Lewis Hamilton may have just extended his already comfortable championship lead over Sebastian Vettel to a commanding 50 points with victory at the Russian Grand Prix, but he wasn’t happy about it.
The Briton had been the second-best Mercedes driver all weekend. Valtteri Bottas, always a strong performer at the Sochi Autodrom, had qualified on pole and comfortably controlled the first stint of the race, putting him on track to record his first victory of the season.
The only problem was that Bottas wasn’t in the championship fight.
With Vettel starting from third and threatening not only Hamilton’s finishing position but Bottas’s victory, the question of which Mercedes driver would be allowed to win the race given the title equation was asked almost immediately after qualifying.
Mercedes revealed its answer on lap 25. Bottas was ordered to move aside for his teammate, who swept into the lead and went on to take the chequered flag.
But where celebrations should have been expected for Hamilton’s 70th F1 victory there was only melancholy.
“It’s actually quite a difficult day,” Hamilton said, the conflict in his face obvious. “Usually you would be just elated, but I can understand how difficult it is for Valtteri — he did a fantastic job today and he deserved to win.
“It’s never, ever in my whole life been the way I’ve wanted to win a race.”
Bottas, utterly downcast for having what should have been an easy win taken away from him, acknowledged the awkwardness of the result.
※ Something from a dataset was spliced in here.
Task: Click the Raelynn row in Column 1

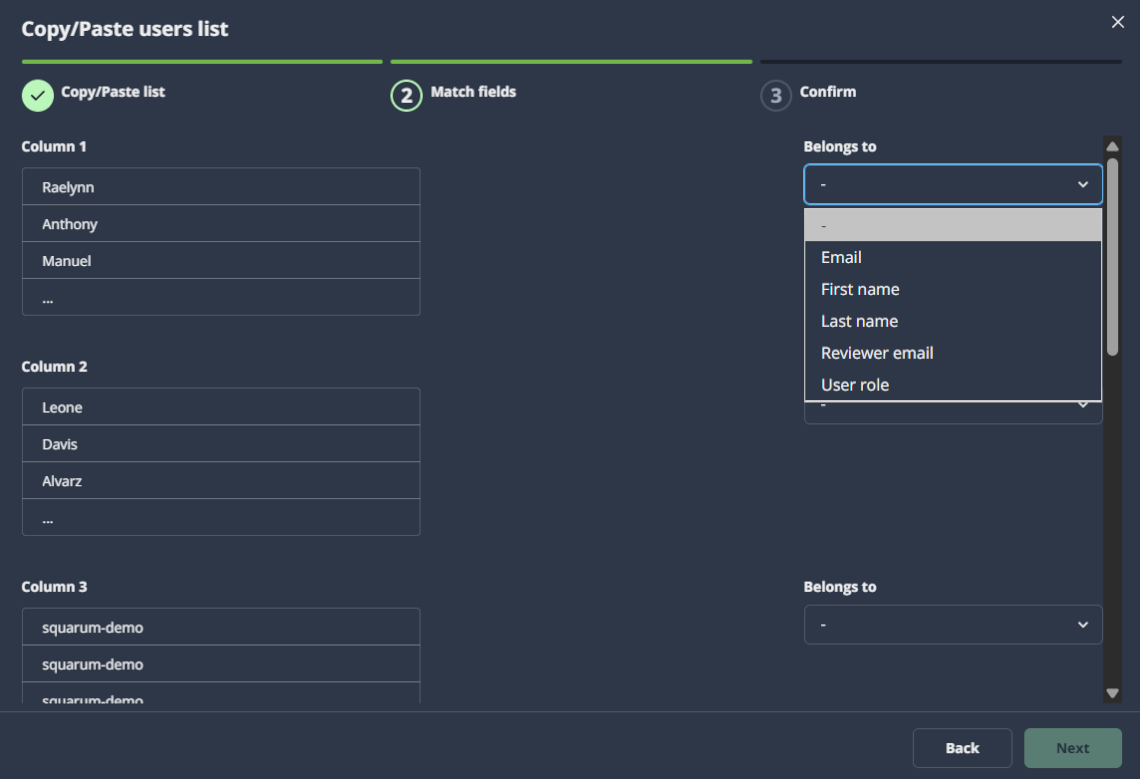Action: coord(221,187)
“A difficult day,” he mused. “Obviously a good result for us as a team — we got the maximum points — but personally, as everyone saw, it was quite a difficult race.”
The call was publicly divisive, but as Bottas correctly summarised post-race, it was a grand prix strategy designed only to benefit the team and its campaign to win its fifth consecutive constructors-drivers championship double.
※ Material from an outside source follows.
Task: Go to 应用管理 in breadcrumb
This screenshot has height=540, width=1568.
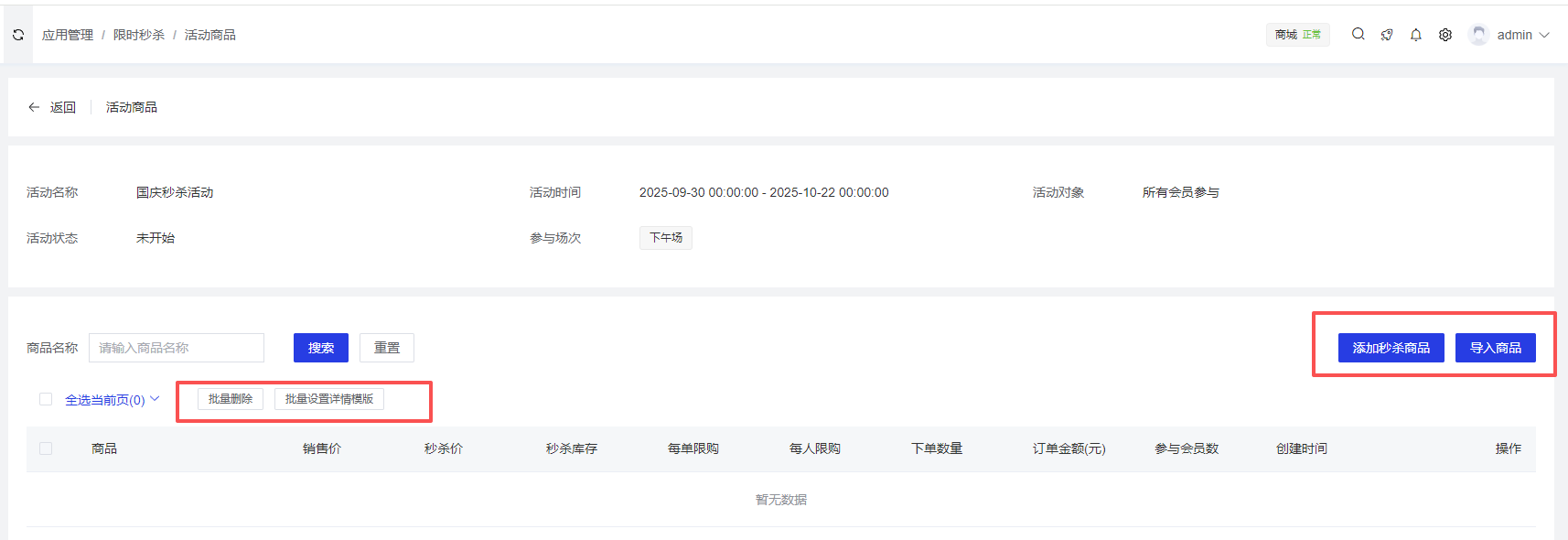Action: pyautogui.click(x=68, y=35)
The difference to Hamilton’s points total may have been negligible — the difference between first and second is seven points — but there was a threat, even if only minor, to Mercedes’s one-two finish had the call not been made to switch drivers.
A strategy error had briefly lost Hamilton second place to Vettel at his first pit stop on lap 14, and though he was able to take the position back just two laps later, he damaged his rear-left tyre in the process, creating a weakness for Vettel to exploit late in the race.
Switching Bottas into the defensive therefore not only pushed Hamilton even closer to a surely inevitable fifth world championship, it also ensured Vettel was kept at bay to secure the best result for the team.
“Somebody needs to be the baddie sometimes, and it’s me today,” Mercedes boss Toto Wolff said. “What do I opt for: to be the baddie on Sunday evening, or do I want to be the idiot in Abu Dhabi at the end of the season?”
That big-picture thinking was more important to Mercedes than Bottas winning a race that would prove either a footnote in his teammate’s championship-winning season or a potential own-goal should some catastrophe befall Hamilton’s title charge.
As a result, Vettel’s imposing 50-point deficit is seemingly insurmountable, but with what is forecast to be a typhoon-affected Japanese Grand Prix next on 7 October, the German is taking the dying days of the season one race at a time.
“I still believe in our chances,” he said. “Who knows — it takes one DNF (non-finish for Hamilton) and then all of a sudden things look different.”
But after Mercedes’s most complete result since May’s Spanish Grand Prix, it would be brave to bet on anyone but Hamilton sealing the deal in the last five races of the 2018 season.